### Directive 1
From the advertiser terms, output everything from "4.3 AppBooster Platform" down to "5% transaction fee.", copied word for word.
-- Document text start --
3.9 GOWIDE does not warrant or otherwise undertake that an Ad Campaign shall achieve any specific performance or volumes within the term of the Ad Campaign and with the budget agreed for such Ad Campaign.
3.10 Although GOWIDE shall exercise reasonable efforts to endeavor that Advertiser’s daily budget shall not exceed the amount set forth in the Campaign Settings, Advertiser shall remain liable to pay for installations in accordance with Section 4 even if the daily budget was exceeded.
4. ADVERTISER’S PAYMENT OBLIGATION4.1 Advertiser shall pay GOWIDE based on the number of installs in accordance with the rate set forth in the Campaign Settings. GOWIDE may determine a minimum rate which can be changed by GOWIDE from time to time.
4.2 Advertiser shall also remain liable to pay GOWIDE for any installations which occur up to 48 hours following the completion/termination of an applicable Ad Campaign.
4.3 AppBooster Platform operates in compliance with 100% prepayment terms. In order to start Ad Campaign Advertiser should have a required amount of money available at their account in AppBooster Platform. Advertiser spends this amount per their sole discretion by running Ad Campaigns for their Applications. Advertiser may remit the payment to GOWIDE by credit card, PayPal and/or wire transfer. All payments will be made in U.S. dollars. 5% transaction fee is applicable to any and all payments remitted by Advertiser. Advertiser is solely and separately responsible for this transaction fee. Therefore, after remitting any amount of money to GOWIDE ("Gross amount"), Advertiser receives a Net amount to its account that is comprised of Gross amount minus 5% transaction fee.
4.4 In the event that Advertiser guarantees to allocate a budget of $10,000 and more to their Ad Campaigns, GOWIDE may consider offering them a Net 30 payment terms. In such event GOWIDE and Advertiser shall enter into agreement by signing the Insertion Order in addition to these Advertiser T&C. GOWIDE reserves the right to request the proof of Advertiser’s credibility, such as credit references, etc.
4.5 Advertiser will have no right to setoff, withhold or otherwise deduct any amount already spent on Ad Campaigns via AppBooster Platform hereunder. Such amount is non-refundable. Any Advertiser's requests for refund will be reviewed and accepted only in case of Advertiser's written request to terminate the Agreement and cooperation between Advertiser and GOWIDE.
4.6 Upon expiration of 90 calendar days following the date of last transfer of money to Advertiser's account in AppBooster Platform by Advertiser, GOWIDE shall not accept any requests for refund of amounts that remain in this account.
-- Document text end --
### Directive 2
Can you format the entries as a Markdown table with the columns No. and Line, covering everything from the first entry down to the line containing "point(1400,480)", with blank lines left out?
-- Data to use start --
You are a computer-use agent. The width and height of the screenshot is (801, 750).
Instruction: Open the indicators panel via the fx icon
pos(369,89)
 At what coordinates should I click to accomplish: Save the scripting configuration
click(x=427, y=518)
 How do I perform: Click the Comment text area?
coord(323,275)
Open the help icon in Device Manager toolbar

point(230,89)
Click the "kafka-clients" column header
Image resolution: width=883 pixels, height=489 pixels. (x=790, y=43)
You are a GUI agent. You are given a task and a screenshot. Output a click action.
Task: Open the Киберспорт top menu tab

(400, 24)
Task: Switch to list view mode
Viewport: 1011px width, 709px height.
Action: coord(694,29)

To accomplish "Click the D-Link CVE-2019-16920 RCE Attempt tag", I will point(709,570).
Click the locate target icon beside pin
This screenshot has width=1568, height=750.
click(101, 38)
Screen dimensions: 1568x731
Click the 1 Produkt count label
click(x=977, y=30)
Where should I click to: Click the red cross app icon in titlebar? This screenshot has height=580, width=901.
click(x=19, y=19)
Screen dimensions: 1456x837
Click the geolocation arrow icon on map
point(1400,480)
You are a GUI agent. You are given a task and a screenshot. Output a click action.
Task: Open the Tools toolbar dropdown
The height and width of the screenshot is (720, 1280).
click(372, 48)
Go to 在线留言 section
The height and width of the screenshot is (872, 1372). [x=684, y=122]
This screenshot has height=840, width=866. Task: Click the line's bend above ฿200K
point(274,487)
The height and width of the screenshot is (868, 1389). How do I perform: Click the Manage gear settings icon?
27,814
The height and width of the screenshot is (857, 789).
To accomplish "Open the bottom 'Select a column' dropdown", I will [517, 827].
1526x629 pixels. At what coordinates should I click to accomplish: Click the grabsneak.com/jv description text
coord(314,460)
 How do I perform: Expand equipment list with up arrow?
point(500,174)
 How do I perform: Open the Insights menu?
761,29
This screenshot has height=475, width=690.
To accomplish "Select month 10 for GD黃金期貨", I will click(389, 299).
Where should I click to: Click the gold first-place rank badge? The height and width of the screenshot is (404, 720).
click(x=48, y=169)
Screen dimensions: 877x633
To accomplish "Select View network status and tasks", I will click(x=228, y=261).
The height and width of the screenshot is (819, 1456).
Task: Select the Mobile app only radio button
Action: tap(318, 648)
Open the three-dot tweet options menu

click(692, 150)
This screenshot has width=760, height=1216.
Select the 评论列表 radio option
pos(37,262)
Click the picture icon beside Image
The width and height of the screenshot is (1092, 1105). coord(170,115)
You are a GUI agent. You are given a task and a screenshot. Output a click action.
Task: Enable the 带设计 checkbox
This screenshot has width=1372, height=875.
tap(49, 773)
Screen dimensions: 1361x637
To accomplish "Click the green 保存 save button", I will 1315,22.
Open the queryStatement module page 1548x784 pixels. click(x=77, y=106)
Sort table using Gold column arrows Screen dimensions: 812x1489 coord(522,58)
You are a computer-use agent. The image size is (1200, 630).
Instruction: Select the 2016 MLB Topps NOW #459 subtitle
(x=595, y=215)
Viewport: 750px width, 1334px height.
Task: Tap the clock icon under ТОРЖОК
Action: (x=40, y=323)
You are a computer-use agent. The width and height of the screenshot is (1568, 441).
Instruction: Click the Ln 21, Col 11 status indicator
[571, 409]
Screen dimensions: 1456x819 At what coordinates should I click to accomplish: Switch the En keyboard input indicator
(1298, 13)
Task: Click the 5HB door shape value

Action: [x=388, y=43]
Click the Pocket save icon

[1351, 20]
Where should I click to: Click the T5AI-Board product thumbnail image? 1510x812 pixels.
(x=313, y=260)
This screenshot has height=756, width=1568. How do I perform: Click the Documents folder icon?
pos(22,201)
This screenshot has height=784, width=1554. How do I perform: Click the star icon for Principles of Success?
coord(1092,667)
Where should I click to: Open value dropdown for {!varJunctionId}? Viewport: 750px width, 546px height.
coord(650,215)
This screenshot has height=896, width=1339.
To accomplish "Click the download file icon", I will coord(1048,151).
-- Data to use end --
### Written answer 1
4.3 AppBooster Platform operates in compliance with 100% prepayment terms. In order to start Ad Campaign Advertiser should have a required amount of money available at their account in AppBooster Platform. Advertiser spends this amount per their sole discretion by running Ad Campaigns for their Applications. Advertiser may remit the payment to GOWIDE by credit card, PayPal and/or wire transfer. All payments will be made in U.S. dollars. 5% transaction fee is applicable to any and all payments remitted by Advertiser. Advertiser is solely and separately responsible for this transaction fee. Therefore, after remitting any amount of money to GOWIDE ("Gross amount"), Advertiser receives a Net amount to its account that is comprised of Gross amount minus 5% transaction fee.

### Written answer 2
| No. | Line |
|---|---|
| 1 | You are a computer-use agent. The width and height of the screenshot is (801, 750). |
| 2 | Instruction: Open the indicators panel via the fx icon |
| 3 | pos(369,89) |
| 4 |  At what coordinates should I click to accomplish: Save the scripting configuration |
| 5 | click(x=427, y=518) |
| 6 |  How do I perform: Click the Comment text area? |
| 7 | coord(323,275) |
| 8 | Open the help icon in Device Manager toolbar |
| 9 | point(230,89) |
| 10 | Click the "kafka-clients" column header |
| 11 | Image resolution: width=883 pixels, height=489 pixels. (x=790, y=43) |
| 12 | You are a GUI agent. You are given a task and a screenshot. Output a click action. |
| 13 | Task: Open the Киберспорт top menu tab |
| 14 | (400, 24) |
| 15 | Task: Switch to list view mode |
| 16 | Viewport: 1011px width, 709px height. |
| 17 | Action: coord(694,29) |
| 18 | To accomplish "Click the D-Link CVE-2019-16920 RCE Attempt tag", I will point(709,570). |
| 19 | Click the locate target icon beside pin |
| 20 | This screenshot has width=1568, height=750. |
| 21 | click(101, 38) |
| 22 | Screen dimensions: 1568x731 |
| 23 | Click the 1 Produkt count label |
| 24 | click(x=977, y=30) |
| 25 | Where should I click to: Click the red cross app icon in titlebar? This screenshot has height=580, width=901. |
| 26 | click(x=19, y=19) |
| 27 | Screen dimensions: 1456x837 |
| 28 | Click the geolocation arrow icon on map |
| 29 | point(1400,480) |